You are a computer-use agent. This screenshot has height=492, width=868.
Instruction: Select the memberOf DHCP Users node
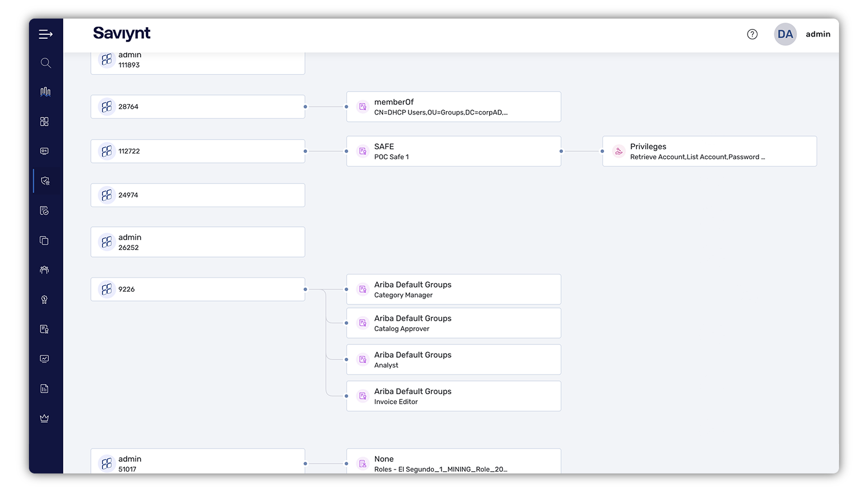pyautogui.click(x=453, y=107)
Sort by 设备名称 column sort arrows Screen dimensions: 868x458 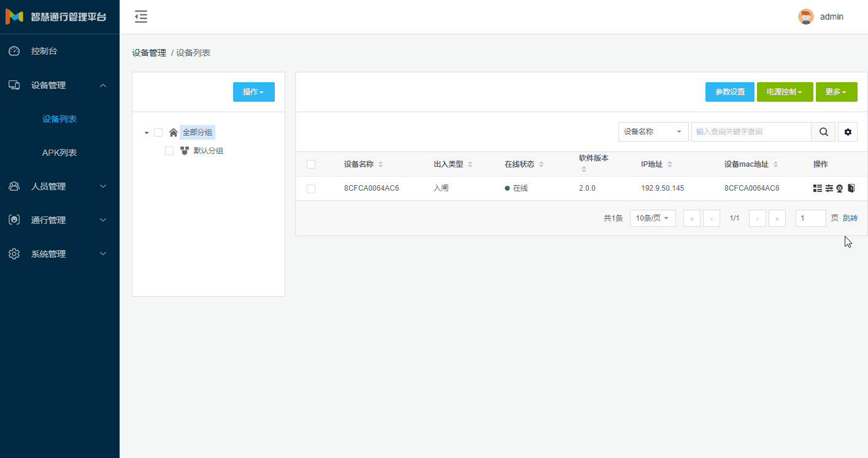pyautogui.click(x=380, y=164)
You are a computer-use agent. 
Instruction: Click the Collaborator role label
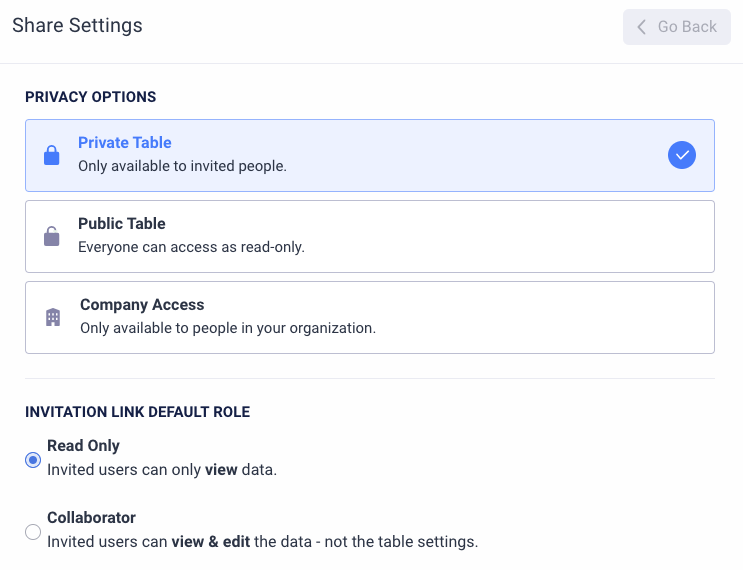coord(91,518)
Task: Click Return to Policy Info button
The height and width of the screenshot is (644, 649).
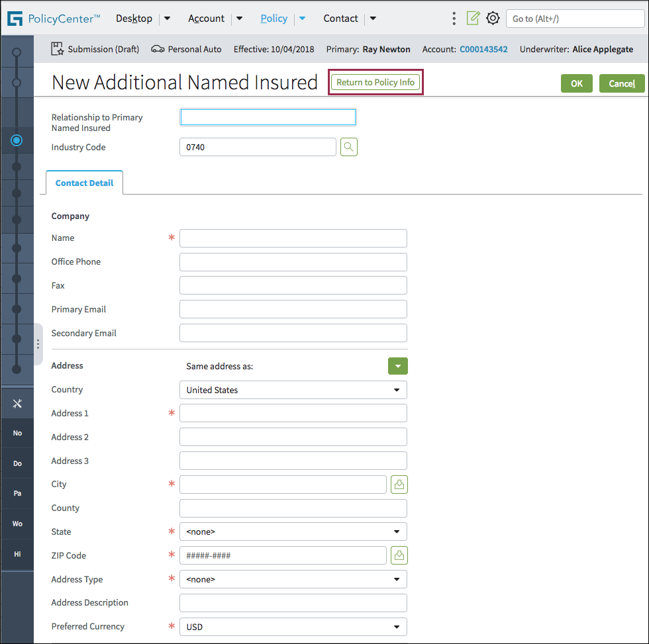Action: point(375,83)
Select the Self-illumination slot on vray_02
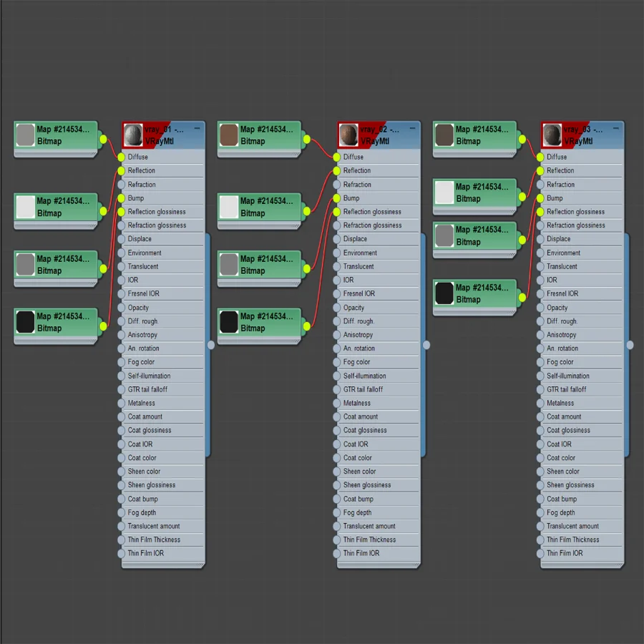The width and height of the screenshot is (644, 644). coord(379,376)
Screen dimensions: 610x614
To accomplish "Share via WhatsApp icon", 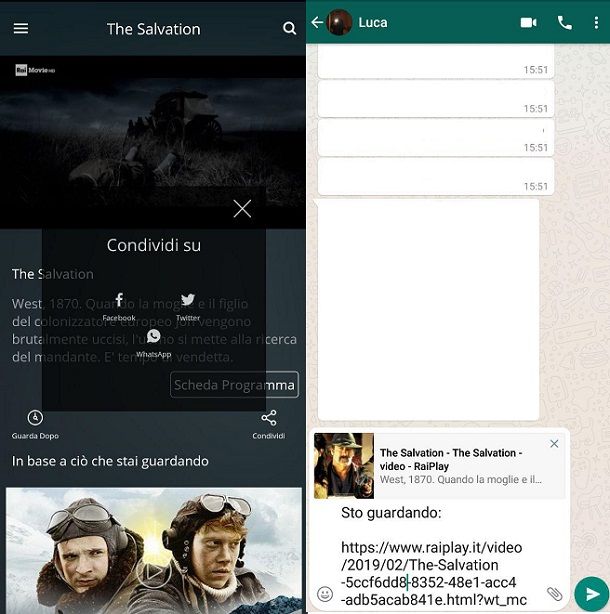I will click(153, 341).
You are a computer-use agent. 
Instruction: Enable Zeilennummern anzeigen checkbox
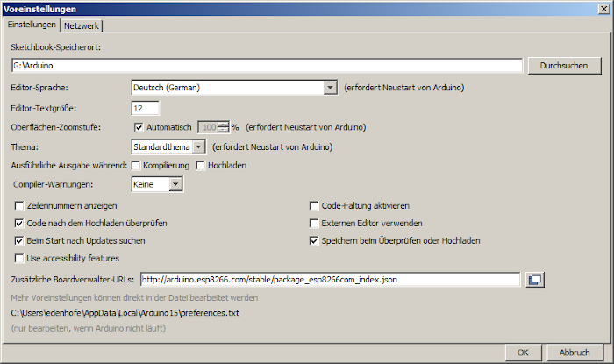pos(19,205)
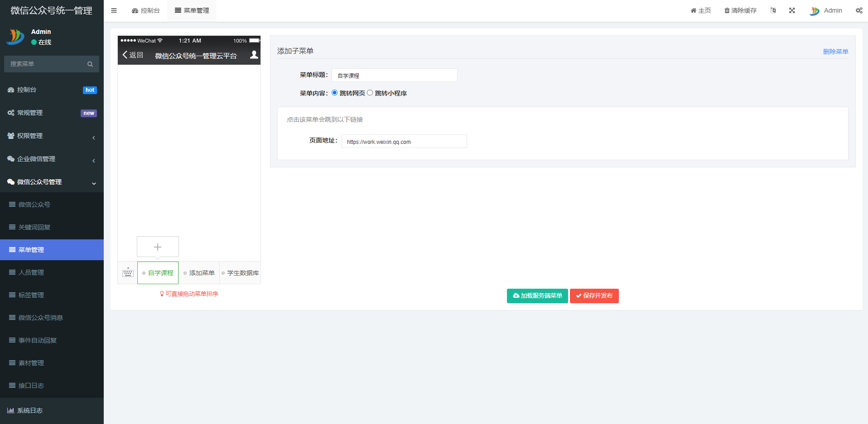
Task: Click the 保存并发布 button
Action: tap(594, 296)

_What to produce_.
The stretch above running from the line with "Task: Click Return to Policy Info button" through the line with "Screen dimensions: 610x614" is all you should copy, exactly, leaving out the pictures.

_Solution for this problem_.
Task: Click Return to Policy Info button
The height and width of the screenshot is (644, 649).
Action: point(375,83)
Select the Self-illumination slot on vray_02
The width and height of the screenshot is (644, 644). coord(379,376)
Screen dimensions: 610x614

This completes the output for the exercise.